* start Records to use *
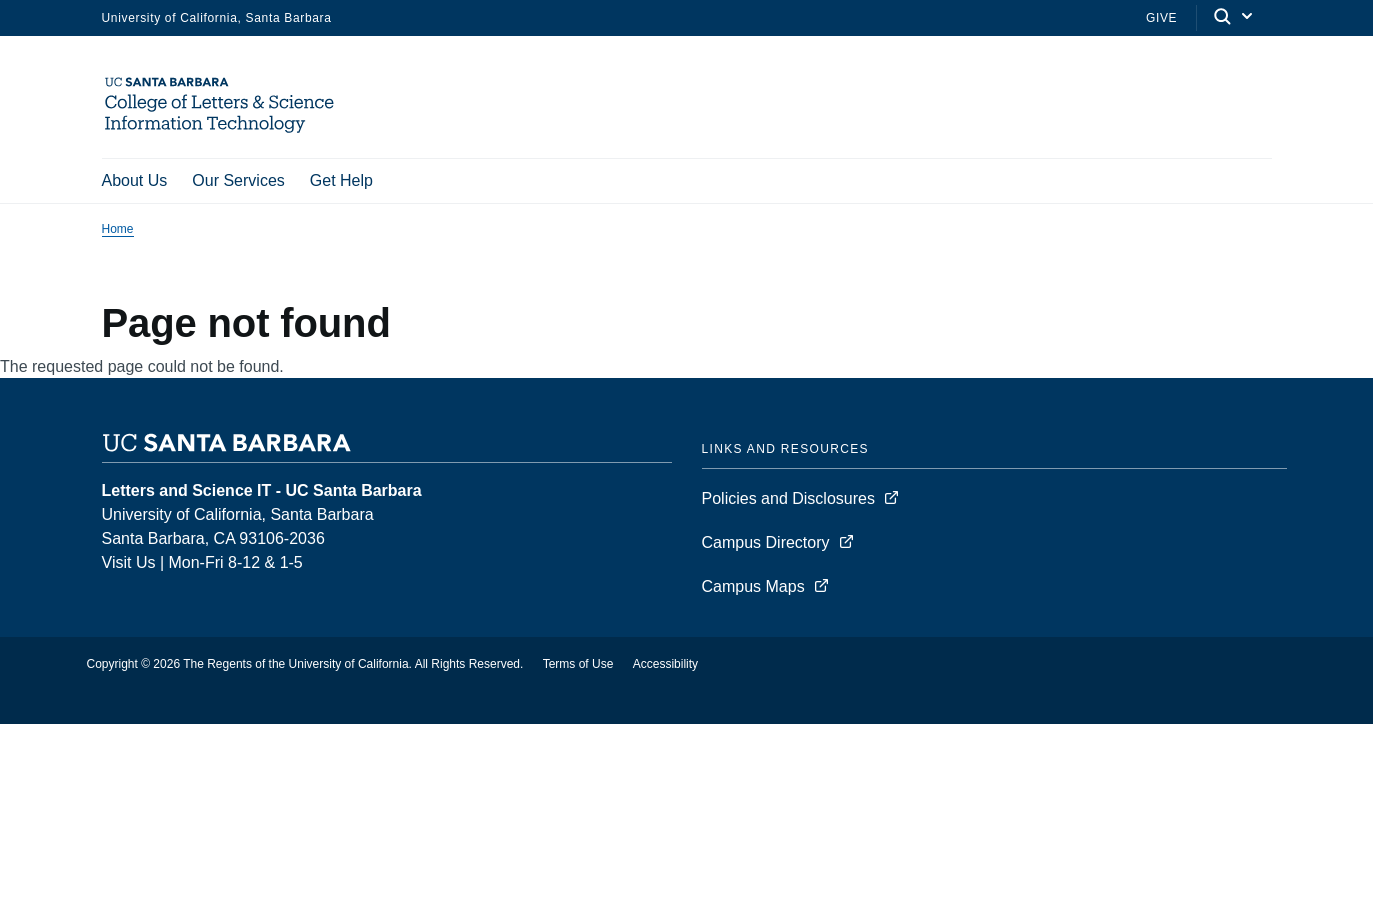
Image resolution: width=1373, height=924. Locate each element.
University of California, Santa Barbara (217, 18)
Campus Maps (753, 588)
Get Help (341, 180)
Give (1161, 18)
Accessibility (665, 666)
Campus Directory (766, 544)
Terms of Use (578, 666)
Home (118, 231)
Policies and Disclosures (788, 500)
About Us (135, 180)
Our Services (238, 180)
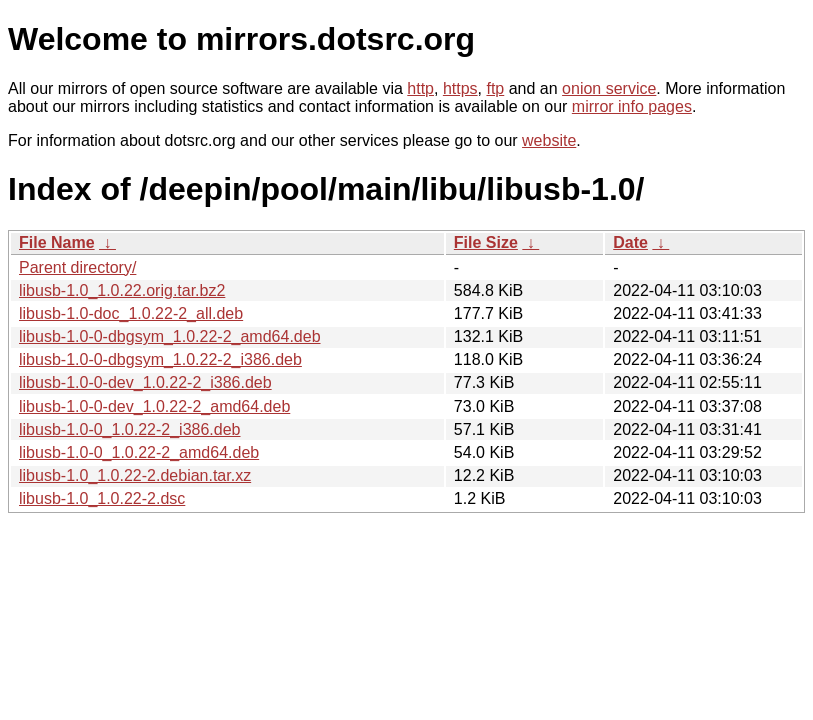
* end Records to use *
### Your instructions
Update the data above by changing every "Campus" to "University" and keeping all other text the same. Leave the pictures out of your answer.

### Answer to the task
Image resolution: width=1373, height=924. Locate each element.
University of California, Santa Barbara (217, 18)
University Maps (753, 588)
Get Help (341, 180)
Give (1161, 18)
Accessibility (665, 666)
University Directory (766, 544)
Terms of Use (578, 666)
Home (118, 231)
Policies and Disclosures (788, 500)
About Us (135, 180)
Our Services (238, 180)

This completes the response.